**WORK INSTRUCTION:** Reproduce word for word the part of the prompt evaluation text between "Our dataset will" and "full Claude model.", inclusive.

**TEXT SECTION:**
Building a custom prompt evaluation workflow starts with creating a solid prompt and then generating test data to see how well it performs. Let's walk through setting up an evaluation system for a prompt that helps users write AWS-specific code.

Setting Up the Goal

Our prompt needs to assist users in writing three specific types of output for AWS use cases:

  • Python code
  • JSON configuration files
  • Regular expressions

The key requirement is that when a user requests help with a task, we return clean output in one of these formats without any extra explanations, headers, or footers.

Here's our starting prompt (version 1):

prompt = f"""
Please provide a solution to the following task:
{task}
"""

Creating an Evaluation Dataset

An evaluation dataset contains inputs that we'll feed into our prompt. For each combination of prompt and input, we'll run the prompt and analyze the results.

Our dataset will be an array of JSON objects, where each object contains a "task" property describing what we want Claude to accomplish. We can either create this dataset by hand or generate it automatically using Claude.

Since we're generating test data, this is a perfect opportunity to use a faster model like Haiku instead of the full Claude model.

Generating Test Data with Code

Let's create a function that automatically generates our test dataset. First, we'll need our helper functions for working with Claude:

def add_user_message(messages, text):
    user_message = {"role": "user", "content": text}
    messages.append(user_message)

**DATASET ENTRIES:**
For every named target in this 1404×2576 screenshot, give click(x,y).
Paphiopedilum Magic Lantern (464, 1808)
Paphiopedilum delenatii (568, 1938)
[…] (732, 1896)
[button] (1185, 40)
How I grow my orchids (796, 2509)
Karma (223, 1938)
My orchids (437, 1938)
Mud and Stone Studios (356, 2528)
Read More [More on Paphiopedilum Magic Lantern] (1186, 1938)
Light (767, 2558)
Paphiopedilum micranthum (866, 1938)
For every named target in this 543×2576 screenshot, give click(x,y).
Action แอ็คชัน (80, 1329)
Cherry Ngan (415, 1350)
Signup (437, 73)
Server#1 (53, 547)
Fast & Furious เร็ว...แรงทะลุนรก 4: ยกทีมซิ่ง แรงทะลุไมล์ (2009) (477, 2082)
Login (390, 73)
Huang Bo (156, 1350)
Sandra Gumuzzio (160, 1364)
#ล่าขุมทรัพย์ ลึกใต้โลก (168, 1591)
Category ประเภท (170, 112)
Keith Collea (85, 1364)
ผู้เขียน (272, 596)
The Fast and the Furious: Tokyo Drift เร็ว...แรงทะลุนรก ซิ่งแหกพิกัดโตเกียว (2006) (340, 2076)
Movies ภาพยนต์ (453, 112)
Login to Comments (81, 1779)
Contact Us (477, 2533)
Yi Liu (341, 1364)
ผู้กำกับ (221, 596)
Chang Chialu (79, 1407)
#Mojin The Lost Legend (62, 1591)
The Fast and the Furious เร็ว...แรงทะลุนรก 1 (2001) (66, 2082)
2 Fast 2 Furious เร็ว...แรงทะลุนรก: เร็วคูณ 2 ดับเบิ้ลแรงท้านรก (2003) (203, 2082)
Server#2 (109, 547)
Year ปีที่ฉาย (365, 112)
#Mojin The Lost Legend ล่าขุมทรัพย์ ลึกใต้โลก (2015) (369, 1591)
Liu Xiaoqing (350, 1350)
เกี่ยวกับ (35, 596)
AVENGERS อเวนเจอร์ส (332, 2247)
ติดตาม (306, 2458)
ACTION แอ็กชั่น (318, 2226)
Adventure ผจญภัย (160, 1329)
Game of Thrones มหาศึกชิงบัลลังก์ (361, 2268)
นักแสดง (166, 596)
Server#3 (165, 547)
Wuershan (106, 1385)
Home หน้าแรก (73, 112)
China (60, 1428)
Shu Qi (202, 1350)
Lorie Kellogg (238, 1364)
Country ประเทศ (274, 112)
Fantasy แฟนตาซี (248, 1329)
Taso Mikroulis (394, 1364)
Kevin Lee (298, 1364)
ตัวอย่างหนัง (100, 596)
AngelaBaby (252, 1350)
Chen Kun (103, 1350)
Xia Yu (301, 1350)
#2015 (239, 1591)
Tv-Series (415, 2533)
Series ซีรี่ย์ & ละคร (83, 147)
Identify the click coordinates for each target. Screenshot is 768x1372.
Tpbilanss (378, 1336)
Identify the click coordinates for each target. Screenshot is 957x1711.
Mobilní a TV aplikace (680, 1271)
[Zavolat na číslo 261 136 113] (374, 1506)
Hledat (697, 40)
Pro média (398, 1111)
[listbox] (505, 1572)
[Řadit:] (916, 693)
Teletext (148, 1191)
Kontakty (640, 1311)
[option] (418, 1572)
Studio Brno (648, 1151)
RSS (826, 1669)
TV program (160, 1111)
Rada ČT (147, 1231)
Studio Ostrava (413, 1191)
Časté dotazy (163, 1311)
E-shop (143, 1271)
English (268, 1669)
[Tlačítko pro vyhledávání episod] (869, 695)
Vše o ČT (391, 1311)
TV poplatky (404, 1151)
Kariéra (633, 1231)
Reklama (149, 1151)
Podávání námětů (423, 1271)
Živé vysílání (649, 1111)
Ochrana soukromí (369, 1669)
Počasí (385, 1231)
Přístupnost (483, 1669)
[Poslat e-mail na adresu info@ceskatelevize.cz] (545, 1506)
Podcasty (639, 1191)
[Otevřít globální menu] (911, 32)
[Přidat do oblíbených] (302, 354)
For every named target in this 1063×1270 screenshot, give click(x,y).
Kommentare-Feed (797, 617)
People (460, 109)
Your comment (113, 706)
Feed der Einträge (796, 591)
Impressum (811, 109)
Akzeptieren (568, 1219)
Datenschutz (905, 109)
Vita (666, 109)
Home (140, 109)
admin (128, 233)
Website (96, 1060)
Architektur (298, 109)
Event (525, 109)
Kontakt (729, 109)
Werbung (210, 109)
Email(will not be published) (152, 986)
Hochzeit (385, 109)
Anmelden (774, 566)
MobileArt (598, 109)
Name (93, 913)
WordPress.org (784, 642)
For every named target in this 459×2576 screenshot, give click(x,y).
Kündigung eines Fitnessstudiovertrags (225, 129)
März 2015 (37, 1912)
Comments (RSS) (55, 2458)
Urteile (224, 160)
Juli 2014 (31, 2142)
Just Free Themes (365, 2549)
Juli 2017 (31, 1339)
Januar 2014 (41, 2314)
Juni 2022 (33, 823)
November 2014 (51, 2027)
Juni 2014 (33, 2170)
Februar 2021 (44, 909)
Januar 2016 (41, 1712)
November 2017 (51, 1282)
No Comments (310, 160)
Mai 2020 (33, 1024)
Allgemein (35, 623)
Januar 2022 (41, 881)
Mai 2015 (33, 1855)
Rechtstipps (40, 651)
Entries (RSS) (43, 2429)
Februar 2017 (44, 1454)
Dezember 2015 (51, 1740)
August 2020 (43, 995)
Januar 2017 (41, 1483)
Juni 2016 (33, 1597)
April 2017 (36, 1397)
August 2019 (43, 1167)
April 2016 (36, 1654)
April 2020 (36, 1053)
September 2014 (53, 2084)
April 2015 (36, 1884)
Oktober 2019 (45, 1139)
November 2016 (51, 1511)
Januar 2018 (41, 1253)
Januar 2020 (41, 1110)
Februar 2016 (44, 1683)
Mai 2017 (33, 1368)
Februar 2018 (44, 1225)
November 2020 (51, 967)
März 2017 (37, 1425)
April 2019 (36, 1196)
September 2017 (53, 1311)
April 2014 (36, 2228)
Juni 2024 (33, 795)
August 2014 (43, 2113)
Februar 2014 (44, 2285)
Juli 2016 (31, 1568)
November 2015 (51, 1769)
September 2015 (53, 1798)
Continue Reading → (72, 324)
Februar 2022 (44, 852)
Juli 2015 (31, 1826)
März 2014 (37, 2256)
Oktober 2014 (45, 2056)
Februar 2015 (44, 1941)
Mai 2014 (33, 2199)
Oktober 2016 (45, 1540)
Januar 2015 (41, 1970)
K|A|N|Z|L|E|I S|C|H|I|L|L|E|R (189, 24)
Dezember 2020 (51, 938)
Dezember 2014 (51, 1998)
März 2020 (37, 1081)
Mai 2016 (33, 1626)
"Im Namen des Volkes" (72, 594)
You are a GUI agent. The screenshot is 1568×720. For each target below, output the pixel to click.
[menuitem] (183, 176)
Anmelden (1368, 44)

**RESPONSE TO THE EXERCISE:**
Our dataset will be an array of JSON objects, where each object contains a "task" property describing what we want Claude to accomplish. We can either create this dataset by hand or generate it automatically using Claude.

Since we're generating test data, this is a perfect opportunity to use a faster model like Haiku instead of the full Claude model.